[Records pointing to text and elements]
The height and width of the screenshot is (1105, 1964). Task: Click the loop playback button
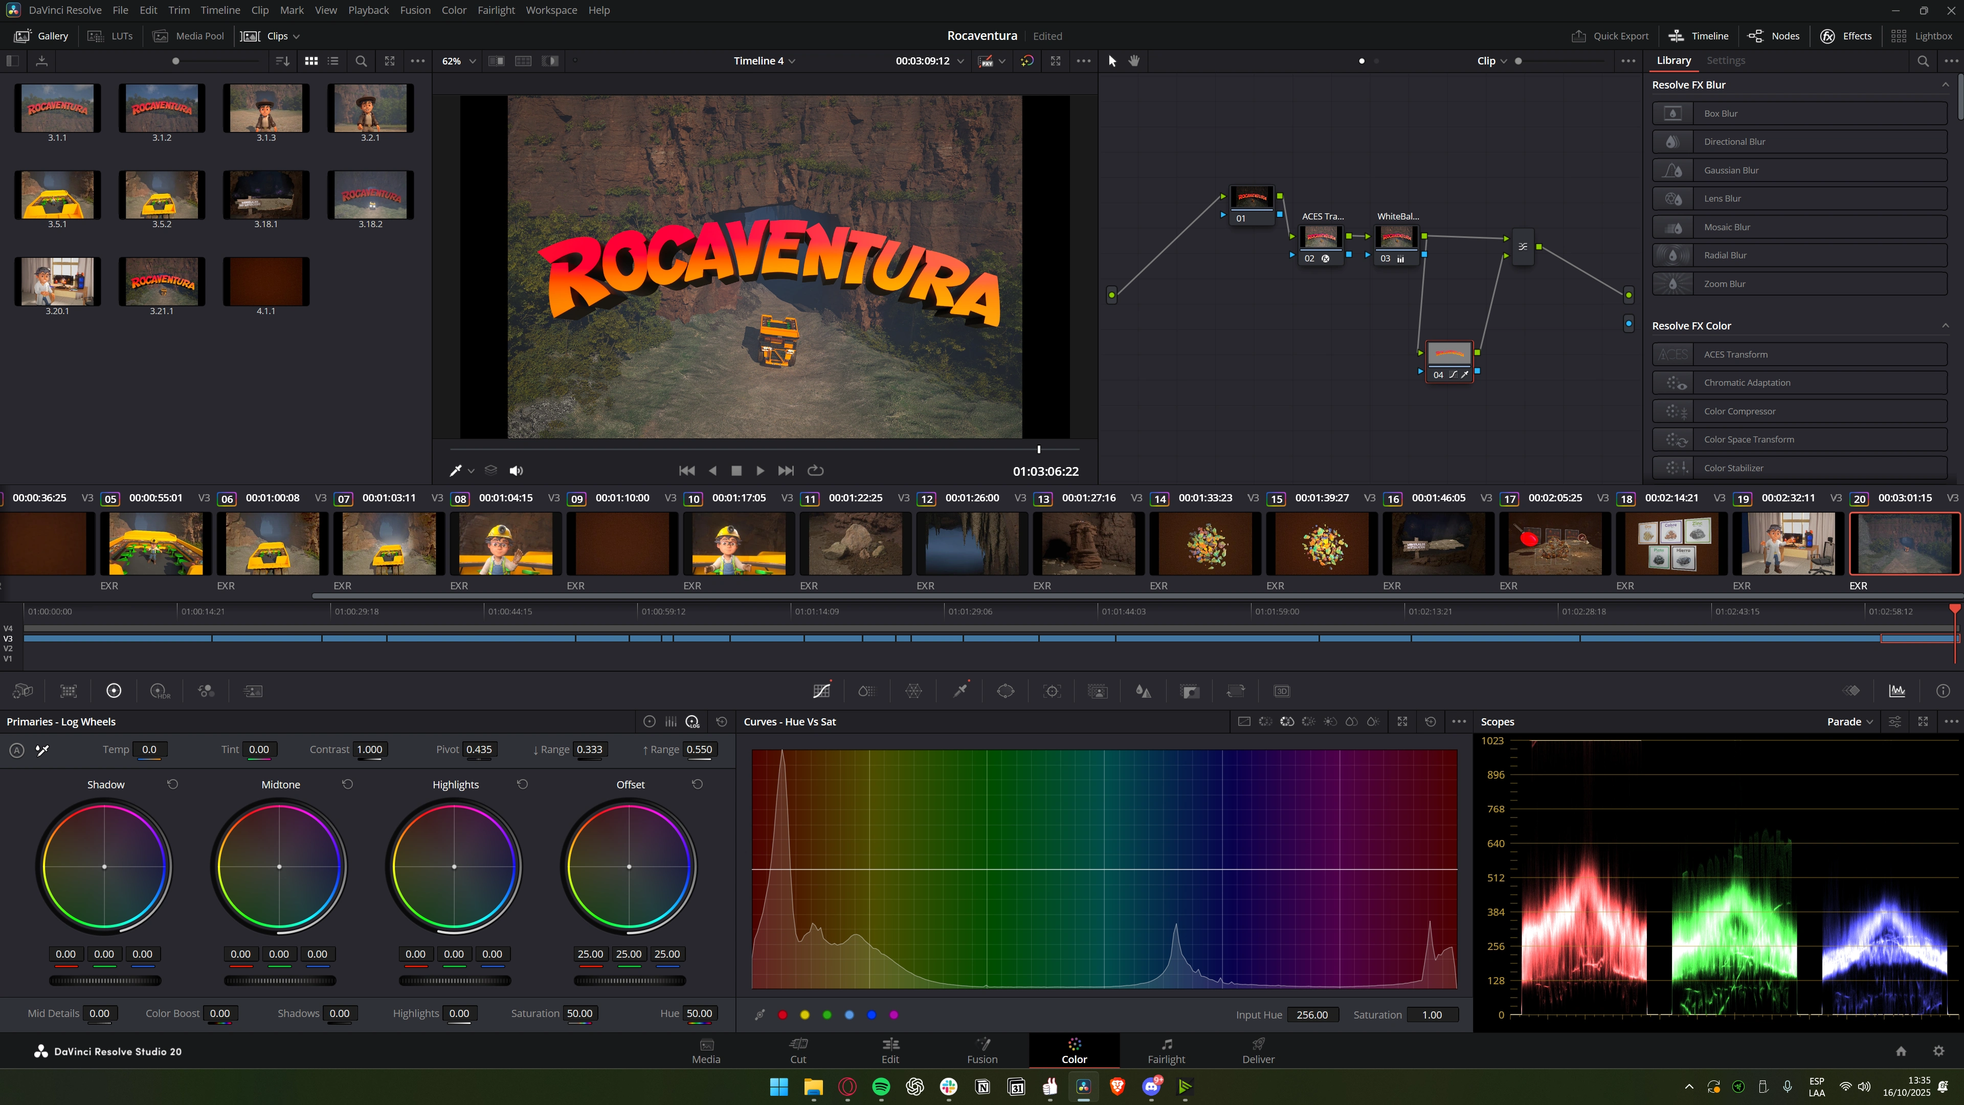815,471
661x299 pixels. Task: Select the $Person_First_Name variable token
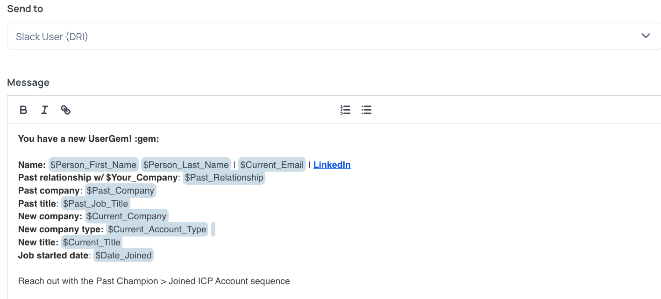(93, 165)
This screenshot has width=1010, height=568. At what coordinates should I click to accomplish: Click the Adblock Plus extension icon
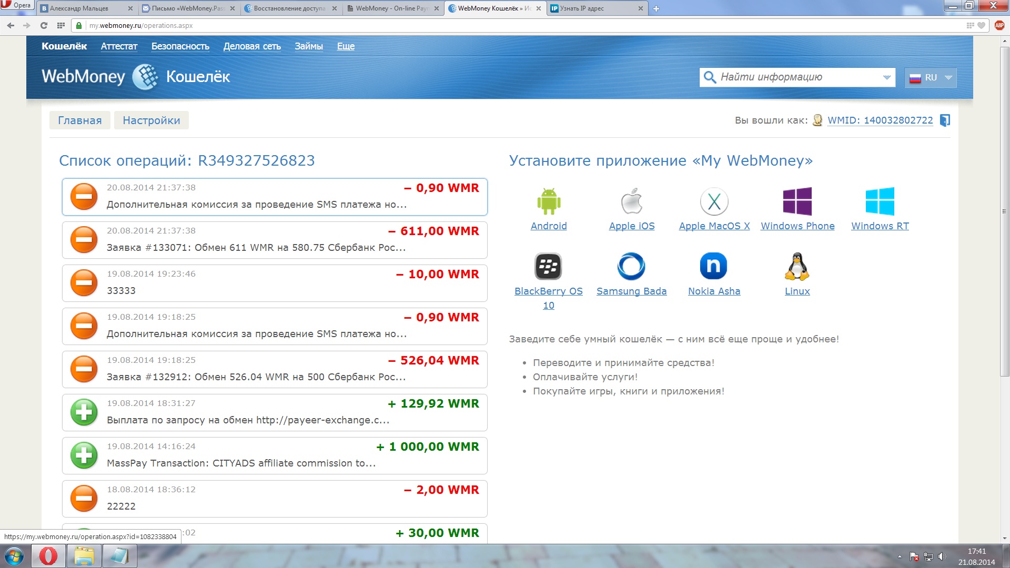[x=999, y=25]
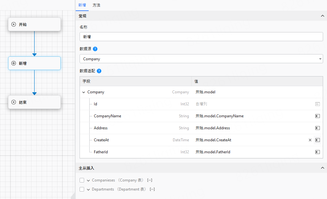Collapse the Company tree row in field table
The width and height of the screenshot is (327, 199).
point(84,92)
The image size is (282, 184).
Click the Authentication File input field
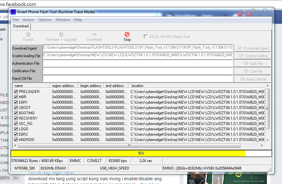(138, 63)
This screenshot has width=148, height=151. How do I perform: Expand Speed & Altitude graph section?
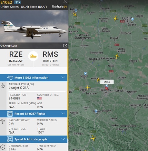pyautogui.click(x=33, y=139)
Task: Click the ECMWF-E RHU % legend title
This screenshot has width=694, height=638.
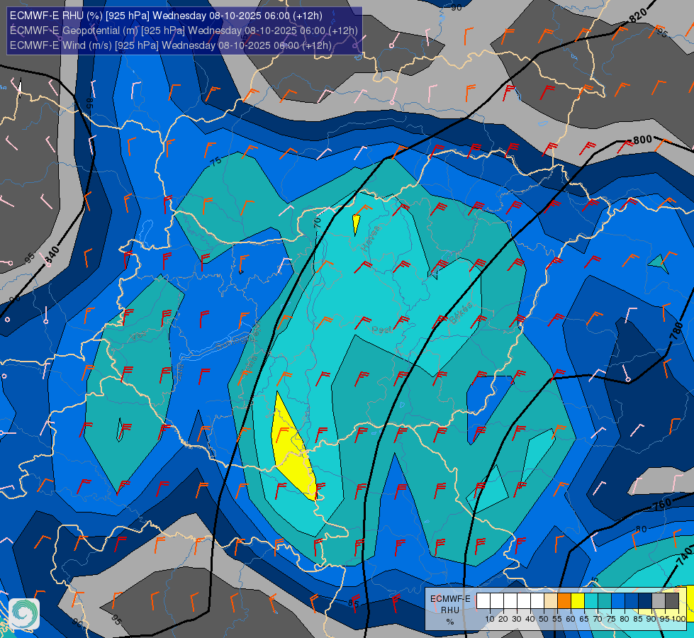Action: [450, 610]
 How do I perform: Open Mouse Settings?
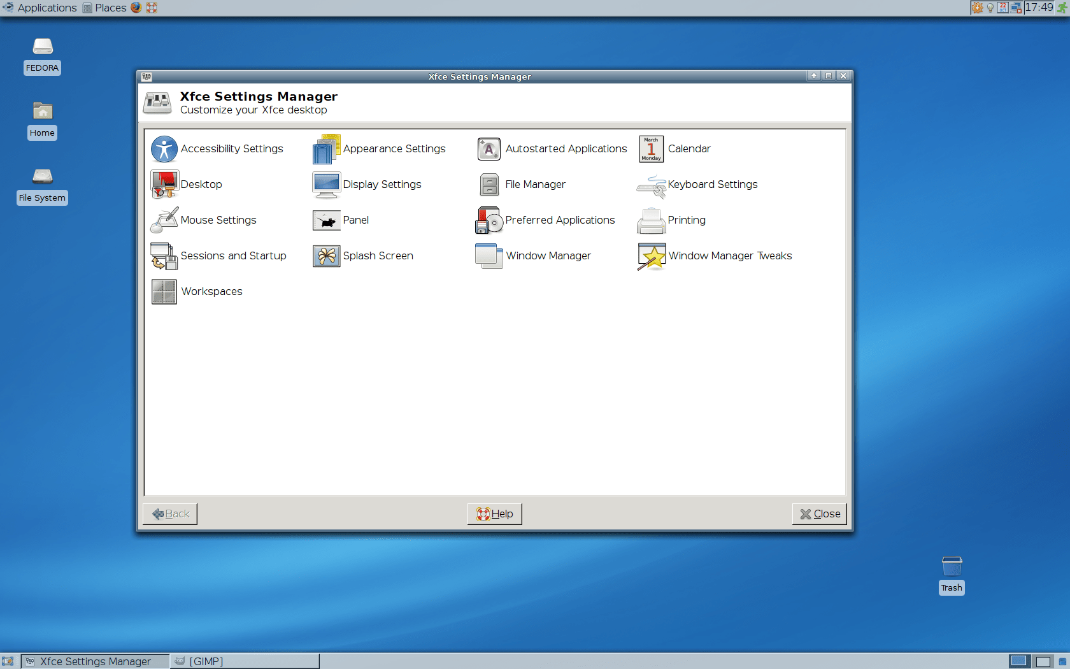[218, 220]
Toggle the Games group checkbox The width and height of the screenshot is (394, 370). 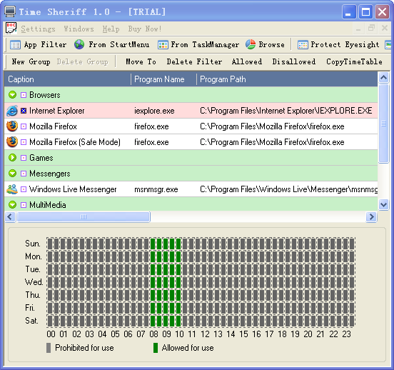pyautogui.click(x=24, y=158)
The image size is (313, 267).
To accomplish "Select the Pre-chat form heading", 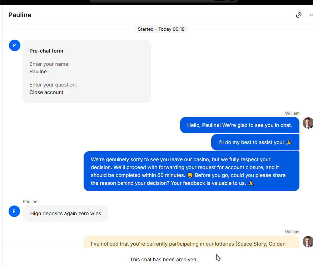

### OBJECTIVE
Copy out, word for word, the stretch of the material above from the line containing "661x299 pixels. Task: Select" through the line containing "pyautogui.click(x=33, y=139)", both lines included. Leave out the pictures.

### ANSWER BELOW
661x299 pixels. Task: Select the $Person_First_Name variable token
(93, 165)
This screenshot has width=1010, height=568. At what coordinates should I click to accomplish: Click the Adblock Plus extension icon
[x=999, y=25]
Collapse the Company tree row in field table
The width and height of the screenshot is (327, 199).
point(84,92)
The image size is (282, 184).
Click the Authentication File input field
(138, 63)
This screenshot has width=148, height=151. How do I perform: Expand Speed & Altitude graph section?
pyautogui.click(x=33, y=139)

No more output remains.